Pomimo trwającej epidemii koronawirusa rząd zdecydował się na zniesienie części ograniczeń. Pierwszą ważną zmianą jest otwarcie centrów handlowych, a kolejną – ponowne uruchomienie żłobków i przedszkoli. Na tę decyzję premiera Mateusza Morawieckiego i ministra zdrowia Łukasza Szumowskiego czekało wielu zdesperowanych rodziców, którzy z trudem łączyli pracę zawodową z opieką nad maluchami. Tymczasem zdaniem Porozumienia Pracowników Opieki Zdrowotnej premier i minister zdrowia zdecydowanie się pospieszyli...
Fot.: iStock
Lekarze są przeciwni powrotowi dzieci do przedszkoli i żłobków
Zrzeszające lekarzy podstawowej opieki zdrowotnej PPOZ zaapelowało do dyrektorów placówek, nauczycieli, wychowawców, burmistrzów, prezydentów i wójtów oraz rodziców i opiekunów najmłodszych, by nie posyłać dzieci do żłobków i przedszkoli. Zdaniem PPOZ decyzja premiera i ministra zdrowia jest "najgorszą, jaka mogła zapaść".
Autorzy apelu zwracają uwagę na fakt, że w przychodniach, w których po przerwie wznowiono szczepienia, pracownicy zdrowia nadal starają się do minimum ograniczyć kontakty między dziećmi. I wobec tego powrót dzieci do żłobków i przedszkoli nazywają absurdem.

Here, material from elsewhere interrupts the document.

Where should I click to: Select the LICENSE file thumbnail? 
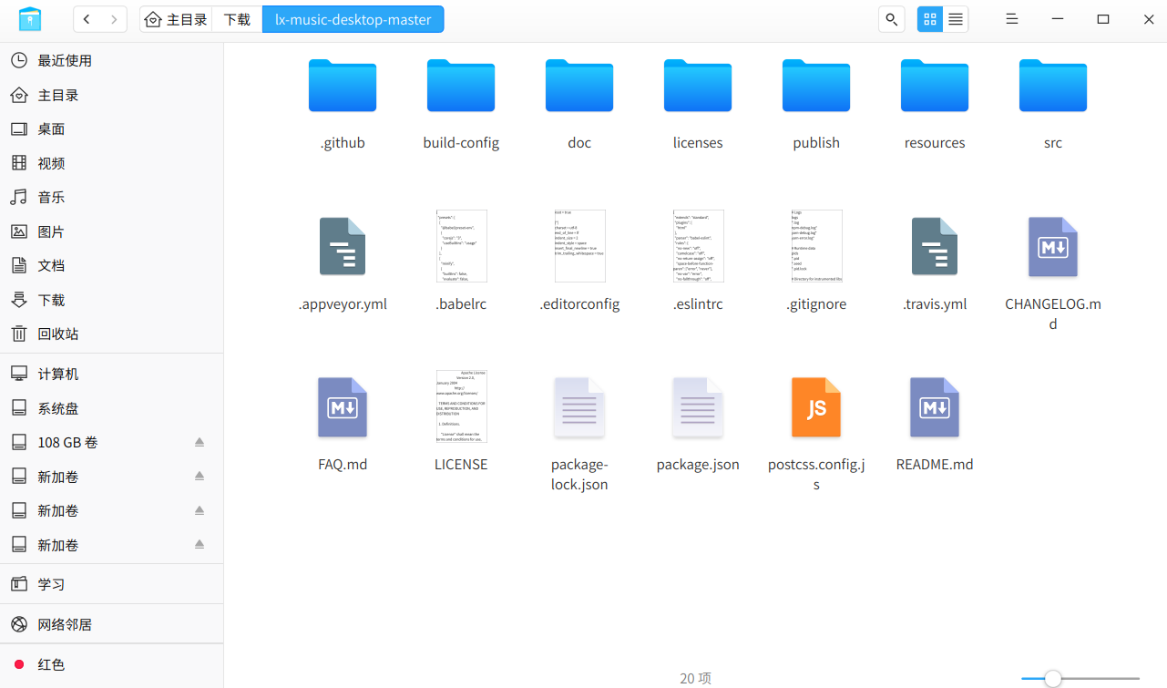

Apelujący lekarze przywołują też niepokojące dane docierające z Wielkiej Brytanii, gdzie gdzie odnotowano wzrost liczby ciężkich zachorowań u najmniejszych dzieci:
Zdaniem Porozumienia Pracowników Opieki Zdrowotnej otwarcie żłobków i przedszkoli jest równoznaczne z otwarciem "szerokiego pola do wymiany wirusów". A konsekwencją tego może być niekontrolowany wybuch epidemii.

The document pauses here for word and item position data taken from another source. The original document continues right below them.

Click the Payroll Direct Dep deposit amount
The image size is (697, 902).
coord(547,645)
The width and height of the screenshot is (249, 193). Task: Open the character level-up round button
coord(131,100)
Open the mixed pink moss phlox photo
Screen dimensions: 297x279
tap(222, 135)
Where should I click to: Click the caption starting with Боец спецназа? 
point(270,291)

Lekarze z PPOZ chcą, żeby żłobki i przedszkola zostały otwarte na samym końcu – po wcześniejszym odmrożeniu gospodarki. Ich zdaniem dzieci powinny zostać w domach do końca czerwca!
Zobacz także: Godziny dla seniorów zniesione. Co to oznacza dla klientów i sklepów?
Co ciekawe, nie tylko lekarze z PPOZ uważają, że decyzja o otwarciu żłobków i przedszkoli jest przedwczesna. Oprotestowały ją również władze samorządowe.